Sur un autre plan, le chef du gouvernement a indiqué que le schéma de développement s’est basé sur l’emprunt. Les crédits se sont élevés à 23,5 milliards de dinars et ont couvert principalement ces trois dernières années les charges de compensation et de la masse salariale. « Le gouvernement est appelé à prendre des mesures d’urgence pour dynamiser l’économie, accélérer la croissance et structurer l’économie malgré le temps relativement court qui lui est imparti », a noté le chef du gouvernement, annonçant l’organisation d’un dialogue national sur l’économie.
Les mesures d’urgence à prendre, a-t-il précisé, concernent la création d’emplois à travers l’encouragement de l’initiative, le développement des micro-entreprises, la promotion de l’investissement privé dans les régions et l’accélération du rythme de réalisation des projets régionaux bloqués, au nombre de 250 projets.

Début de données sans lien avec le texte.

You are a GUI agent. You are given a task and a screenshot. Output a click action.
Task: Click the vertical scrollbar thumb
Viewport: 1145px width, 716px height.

Mehdi Jomâa a annoncé également qu’il entend intensifier ses contacts extérieurs pour attirer les investissements à travers des visites à des pays frères et amis, indiquant qu’il se rendra ce mois ci à six Etats du Golfe ainsi qu’à Paris et à Washington. Il a annoncé en outre que le gouvernement effectue actuellement un audit dans les banques pour améliorer leur rendement et procéder à leur restructuration.